TASK STATEMENT:
Rewrite the stretch of the flounder fishing thread from "Got a few flounder" through "inside of them.", putting "mullet" in place of "croaker".

*** SUPPLIED PASSAGE ***

# Late post from last weekend



## Midnight Rider (Sep 30, 2007)

Got a few flounder last weekend. Came across this little gator who wanted to hang with the boat for a while so I took his picture. Notice the fish that this flounder had eaten. Usually it's a croaker that you find inside of them.


----------



## FlounderAssassin (Sep 28, 2007)

Nice mess. cool looking little gator!


----------



## Ultralite (Oct 1, 2007)

nice job on the flatties...:hungry...i've been catching them off the dock after loading up on little pinfish and mullet...perfect baits...


----------



## Death From Above (Sep 28, 2007)

Nice catch. I had one with a 10" eel in it's stomach on my last trip. I think they will eat just about anything that swims close enough for them to inhale it.


----------



## ishmel407 (May 7, 2008)

I have seen quite a few pinfish in the bellys of fukes. I also know a guy that fishes for them alot and he uses big ground mullet and catches 4 and 5 pound flounder on them.


----------



## Shiznik (Feb 24, 2008)

Some pretty healthy flatties you got that trip! I've been waitin' to see my first gator while out at night, guess I've been lucky. I've been waitin' for a nest of themand a momma one to come out and join me in the water. That one looked pretty harmless in the pic, guess he was justchecking out the scene huh? Great pic of it though, now my only question is, have they ever been a nuicsancewhere you have to tap them with your gig to get them to shew away? Some really nice fillets on those in the pics too! 

:takephoto:takephoto:clap:clap


----------



## bottomfeeder (Aug 6, 2009)

Those sure look tasty! Nice job.:toast


----------



## bama1 (Aug 7, 2008)

Nice bunch of fish and gator too.


----------

*** EXTRACTED MATERIAL ***

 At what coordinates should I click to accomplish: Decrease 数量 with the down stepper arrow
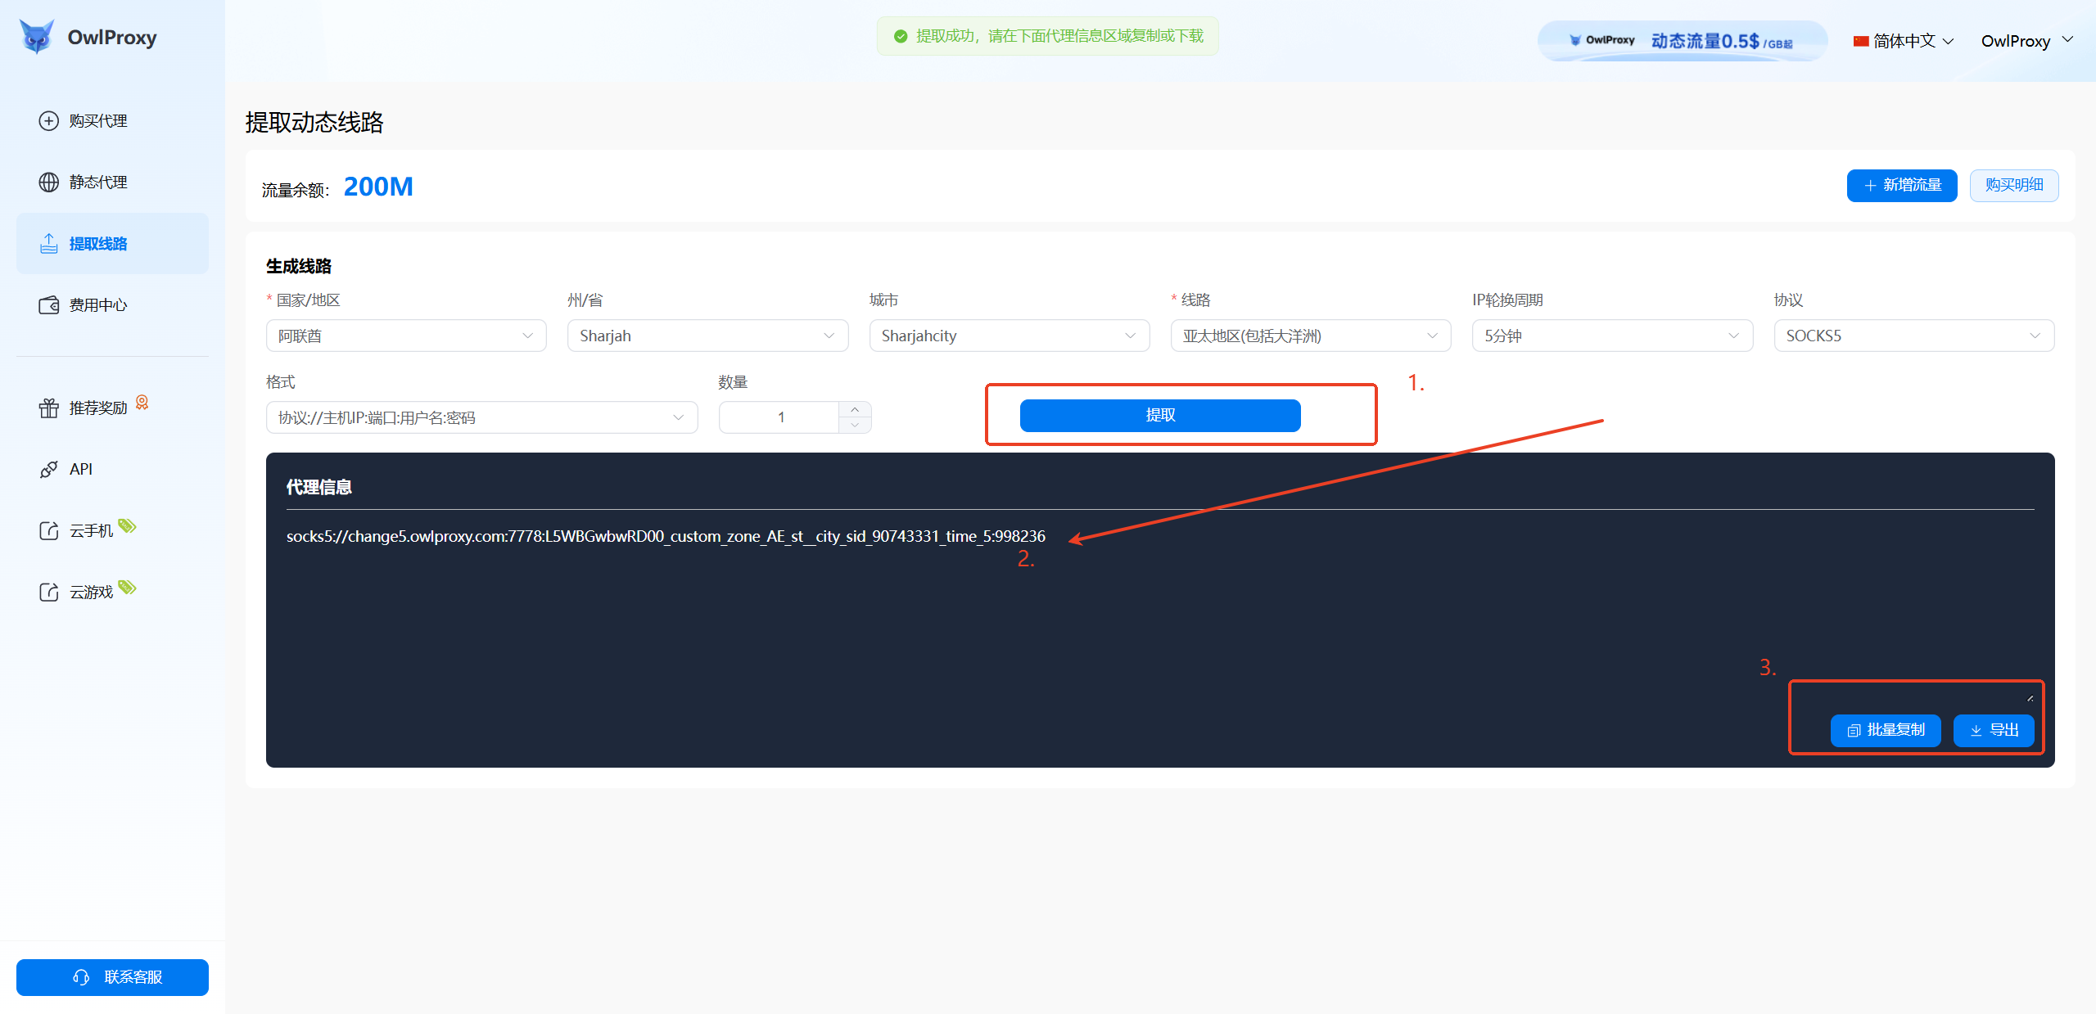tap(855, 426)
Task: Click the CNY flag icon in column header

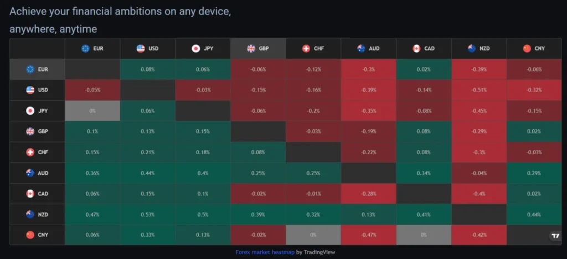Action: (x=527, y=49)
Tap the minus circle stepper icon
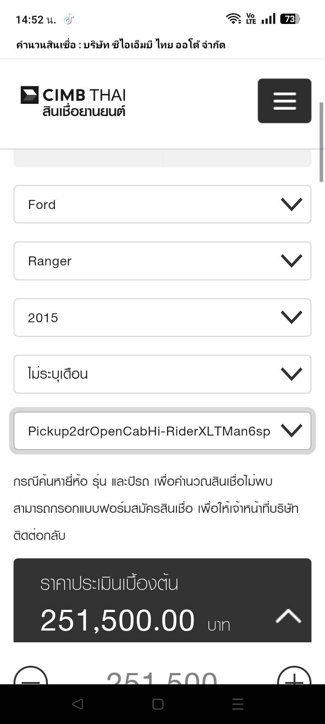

***

ANSWER FOR THIS EXERCISE:
Got a few flounder last weekend. Came across this little gator who wanted to hang with the boat for a while so I took his picture. Notice the fish that this flounder had eaten. Usually it's a mullet that you find inside of them.